The snacks they have there are delicious bags of trail mix, dried fruits, chocolate covered yummies, and all sorts of scruptious things you might find in a really nice bulk bin selection — which is because they’re donated by Sunridge Farms, which apparently supplies most of the natural food stores in the Bay Area. And they’re for sale at the Bike Hut, $2 a bag.
The best part, though, and the part that makes me hopeful for humanity, is the fact that it’s all on the honor system. No one staffs the Bike Hut, so if you want to buy a snack, you just open up the cash box, make yourself some change, and call it good. They even have a sign saying that if making change for yourself means that you’ll clean out all the small bills in the cash box, or if there’s not enough to make change, you should just take the snack and pay for it next time you come by. Which is so super lovely.
This kind of thing seriously makes me the happiest person ever. It’s like the Swanton Berry Farm, a lovely stop on the California coast not too far from Santa Cruz that I stumbled into on one of my first longer bike tours. It’s been a while since I’ve been there, but at least in 2010, it was a cyclist-welcoming, help-yourself, open-cash-box honor system as well. They even offered a discount if you showed up by bike.
I love that there is still this kind of trust in the world, and I bet that given the chance, most people pay at least what they’re “supposed” to. Given the chance to be honest, I bet most people are, and then some.

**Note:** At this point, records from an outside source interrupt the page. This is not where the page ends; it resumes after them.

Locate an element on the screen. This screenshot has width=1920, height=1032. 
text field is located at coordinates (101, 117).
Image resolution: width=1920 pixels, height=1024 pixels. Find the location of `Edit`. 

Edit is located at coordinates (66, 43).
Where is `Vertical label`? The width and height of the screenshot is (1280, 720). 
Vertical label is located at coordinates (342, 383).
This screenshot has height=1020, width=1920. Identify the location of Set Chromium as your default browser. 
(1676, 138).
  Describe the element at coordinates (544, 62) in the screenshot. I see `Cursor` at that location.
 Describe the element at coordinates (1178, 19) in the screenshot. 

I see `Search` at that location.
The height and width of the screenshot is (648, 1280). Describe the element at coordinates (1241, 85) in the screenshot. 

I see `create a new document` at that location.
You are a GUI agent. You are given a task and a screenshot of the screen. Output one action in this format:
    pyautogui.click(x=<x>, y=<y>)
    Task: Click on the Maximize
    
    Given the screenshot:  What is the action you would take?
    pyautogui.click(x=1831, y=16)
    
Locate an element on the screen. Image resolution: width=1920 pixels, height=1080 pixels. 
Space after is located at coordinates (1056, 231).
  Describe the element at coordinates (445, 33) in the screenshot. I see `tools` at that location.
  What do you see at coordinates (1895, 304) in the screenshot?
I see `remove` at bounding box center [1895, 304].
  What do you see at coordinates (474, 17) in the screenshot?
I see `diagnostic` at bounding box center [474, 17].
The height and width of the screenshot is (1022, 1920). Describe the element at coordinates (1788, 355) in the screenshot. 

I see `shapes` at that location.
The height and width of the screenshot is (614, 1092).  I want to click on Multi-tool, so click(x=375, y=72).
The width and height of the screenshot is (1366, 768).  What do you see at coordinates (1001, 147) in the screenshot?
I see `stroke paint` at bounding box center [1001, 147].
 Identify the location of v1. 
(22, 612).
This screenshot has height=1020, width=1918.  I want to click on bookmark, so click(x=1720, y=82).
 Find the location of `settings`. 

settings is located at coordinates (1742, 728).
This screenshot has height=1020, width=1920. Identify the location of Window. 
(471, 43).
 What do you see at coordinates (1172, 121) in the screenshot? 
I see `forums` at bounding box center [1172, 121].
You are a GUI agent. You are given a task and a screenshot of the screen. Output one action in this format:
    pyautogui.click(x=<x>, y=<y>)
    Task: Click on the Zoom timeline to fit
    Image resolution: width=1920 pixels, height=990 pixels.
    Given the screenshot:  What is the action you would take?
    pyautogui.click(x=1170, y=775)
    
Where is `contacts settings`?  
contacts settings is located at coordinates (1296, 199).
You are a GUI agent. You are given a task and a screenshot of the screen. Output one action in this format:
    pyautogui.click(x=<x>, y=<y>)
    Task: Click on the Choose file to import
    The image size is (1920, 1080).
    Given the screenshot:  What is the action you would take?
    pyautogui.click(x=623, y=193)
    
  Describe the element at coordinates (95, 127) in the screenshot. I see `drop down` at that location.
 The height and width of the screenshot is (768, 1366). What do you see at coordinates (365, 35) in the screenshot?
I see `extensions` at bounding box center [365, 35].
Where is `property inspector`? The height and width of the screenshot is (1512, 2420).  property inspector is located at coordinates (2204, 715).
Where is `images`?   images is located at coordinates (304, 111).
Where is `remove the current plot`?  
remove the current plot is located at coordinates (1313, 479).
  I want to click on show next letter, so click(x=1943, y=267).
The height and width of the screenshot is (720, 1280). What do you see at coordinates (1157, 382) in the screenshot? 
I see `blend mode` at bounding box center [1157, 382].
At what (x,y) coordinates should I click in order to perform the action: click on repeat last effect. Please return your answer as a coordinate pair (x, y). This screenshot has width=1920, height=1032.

Do these kinds of things exist in Oregon? It seems like the kind of thing that should exist here, but I can’t think of any that I’ve run into off-hand. The closest I can imagine are various farm stands like this one on the Willamette Valley Scenic Bikeway where you pay for the fruits or veggies you want into a box left out for that purpose:
Those Willamette Valley (and other parts of Oregon) farm stands, though, aren’t bike-specific like the Potrero Nuevo Farm Bike Hut, which not only stands in as a rest stop for various organized rides but is clearly catering to people who cycle through. Does that kind of thing exist in Oregon? If it doesn’t, it should.
And in the meantime, I’ve had to revise my opinion about Bay-Area cycling, since it’s true: there are miles and miles and miles of great roads just waiting to be explored. And definitely a bike-friendly business or two.